The results of this systematic review suggest that RA-TLIF may have certain advantages over traditional FG-TLIF. However, additional RCTs and CSs are needed to confirm these findings and provide a more comprehensive understanding of the benefits and drawbacks of each approach. Furthermore, large-scale, multicenter studies could provide more robust evidence by increasing the sample size and diversity of patient populations. Collaborative efforts can help validate the findings and enhance the generalizability of the results.
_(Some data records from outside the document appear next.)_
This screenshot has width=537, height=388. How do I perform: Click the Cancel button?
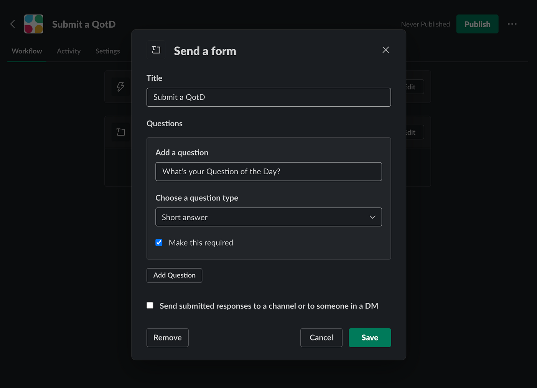click(x=321, y=338)
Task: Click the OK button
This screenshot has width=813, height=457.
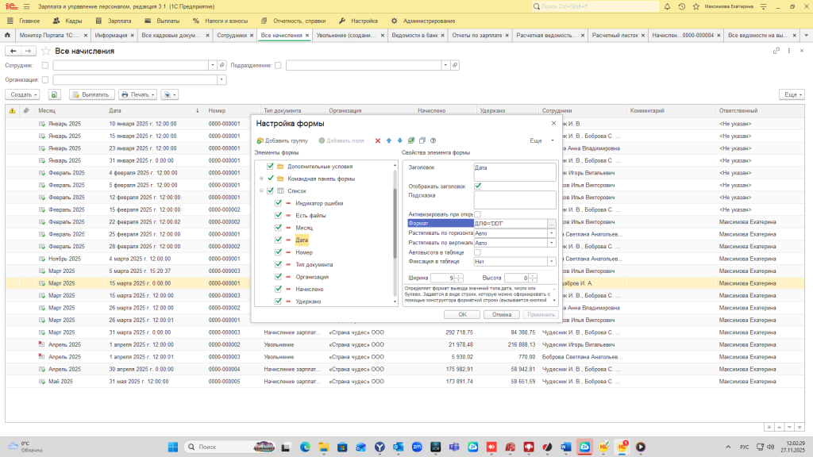Action: click(x=462, y=314)
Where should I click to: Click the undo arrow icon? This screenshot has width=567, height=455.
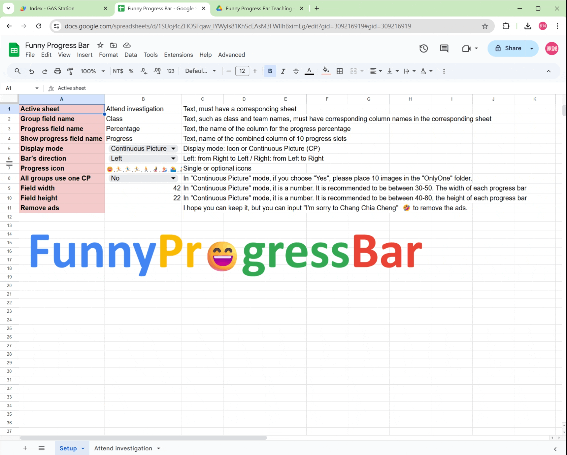[31, 71]
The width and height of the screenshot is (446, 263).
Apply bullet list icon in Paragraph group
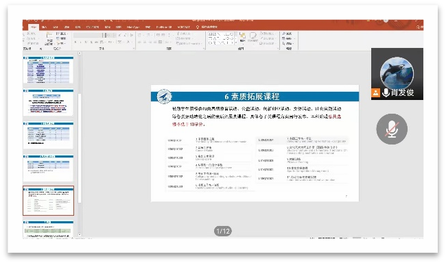(x=139, y=35)
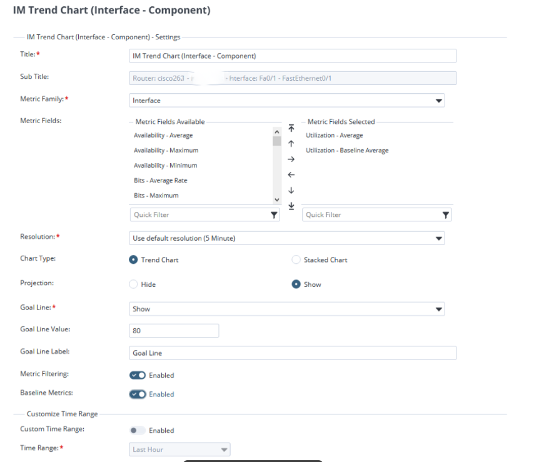The image size is (539, 472).
Task: Click the move up arrow icon
Action: (x=291, y=144)
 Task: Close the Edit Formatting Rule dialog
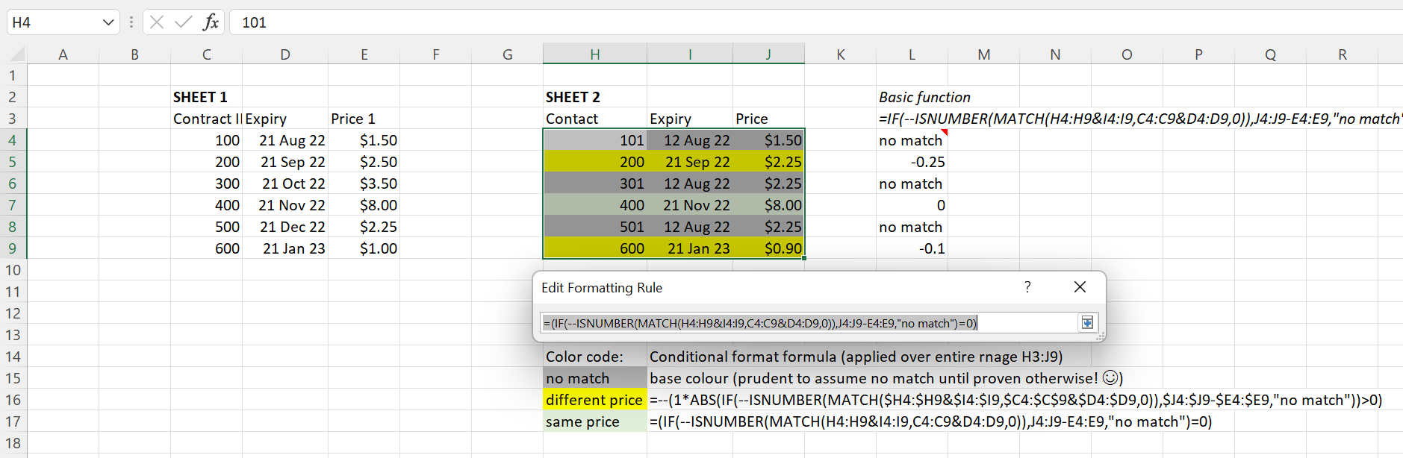pyautogui.click(x=1080, y=287)
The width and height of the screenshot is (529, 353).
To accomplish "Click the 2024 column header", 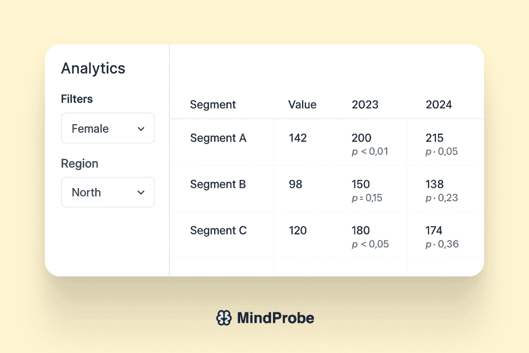I will tap(439, 105).
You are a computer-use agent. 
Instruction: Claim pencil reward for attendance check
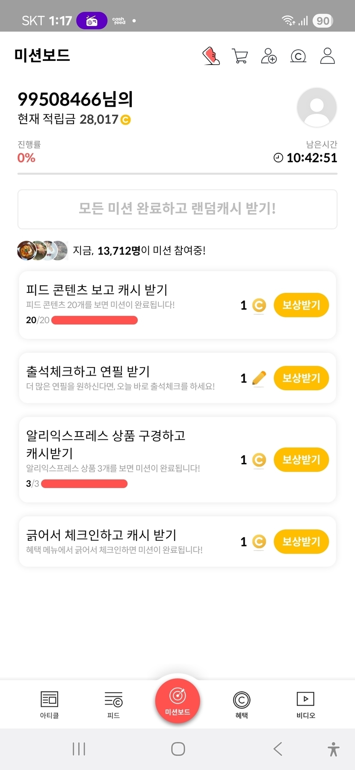click(301, 378)
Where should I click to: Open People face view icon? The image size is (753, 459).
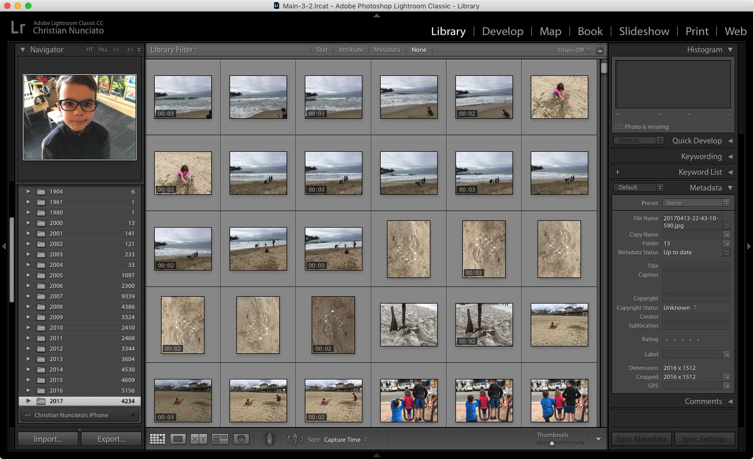coord(241,439)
Further research in this field should focus on the following aspects. Future trials should pay attention to this area, expand the sample size, and adopt more rigorous RCT designs including the assessment of adverse effects, to incorporate additional studies in the meta-analysis. Furthermore, a critical aspect of future research should involve a comprehensive cost-effectiveness analysis comparing RA-TLIF with FG-TLIF. This would provide healthcare decision-makers with valuable information regarding the economic implications of adopting robotic technology. Last, Investigating the learning curve for surgeons adopting RA-TLIF is important. Future research should assess how surgeon experience and training impact patient outcomes to ensure safe and effective implementation of this technology.

Conclusion

In TLIF, RA technology demonstrates more accurate placement of pedicle screws compared to FG, offering advantages in protecting adjacent facet joints and reducing intraoperative radiation dosage and blood loss. However, due to longer preoperative preparation time, the surgical duration and radiation time of RA is comparable to FG techniques. Currently, FG screw placement continues to be the predominant technique, and surgeons have greater proficiency in its application. Thus, the integration of RA into TLIF surgery may not be an optimal choice.